Sheridan was already a fan of The Walking Dead before joining the project. One of Sheridan's friends, a collector, bought one of the hats worn by Andrew Lincoln's character Rick Grimes on the TV series. Sheridan borrowed the hat to use it on the set of The Walking Deceased. Sheridan said the film was always meant to be more of a parody than a spoof and cited iZombie as proof that zombies in popular culture had "jumped the shark". Responding to criticism of horror spoofs, Sheridan said that the film focuses primarily on character development instead of throwaway pop culture references. Sheridan also cited the cast's propensity to improvise as another way that the film was different than traditional spoofs. Filming took place in San Antonio, Texas.

== Release ==
The Walking Deceased premiered at WalkerStalkerCon on March 15, 2015. ARC Entertainment released it theatrically on March 20, 2015.

== Reception ==
Rotten Tomatoes, a review aggregator, reports that 0% of 11 surveyed critics gave the film a positive review; the average rating is 2.55/10. Metacritic rated it 9/100 based on four reviews. Frank Scheck of The Hollywood Reporter called it a "lame satire of zombie movies, whose shelf life expired even before it was made". Ethan Alter of Film Journal International wrote, "Believe it or not, this witless spoof has even less brainpower than the gray-matter-starved creatures it's ridiculing." Martin Tsai of the Los Angeles Times described it as "a good-natured spoof" that parodies films too obscure for people who are not hardcore fans of the genre. Ken W. Hanley of Fangoria rated it 2.5/4 stars and wrote that although the film has many gags that fail, it is still better than studio-funded spoofs. Jim Kiest of the San Antonio Express-News wrote, "[S]ince the filmmakers didn’t figure out how to make separating zombies from their brains funny, but did get the blood-spurting special effects right, there are stretches when this is just another low-budget horror movie."

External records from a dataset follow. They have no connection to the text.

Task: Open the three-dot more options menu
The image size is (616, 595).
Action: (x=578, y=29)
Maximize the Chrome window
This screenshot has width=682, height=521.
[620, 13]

Nick Schager of The Village Voice wrote, "There's no more disposable type of comedy than the genre spoof, and no greater example of its general creative worthlessness than The Walking Deceased". Cary Darling of the Fort Worth Star-Telegram wrote, "Less a send-up of The Walking Dead than a misfired potshot at various zombie productions from Dawn of the Dead to Warm Bodies, it's a slop bucket of lazy writing and uninspired jokes."
Kiko Martínez of the San Antonio Current called it "a flick with zero laughs and no creative drive whatsoever". Drew Tinnin of Dread Central rated it 2.5/5 stars and called it "pretty forgettable" but charming. Ed Gonzalez of Slant Magazine rated it 0.5/5 stars and called it a misogynistic and homophobic film that appeals to "bro" subculture. Matt Fowler of IGN rated it 4/10 and said that spoofs do not have a place in modern society due to the proliferation of online humor and memes.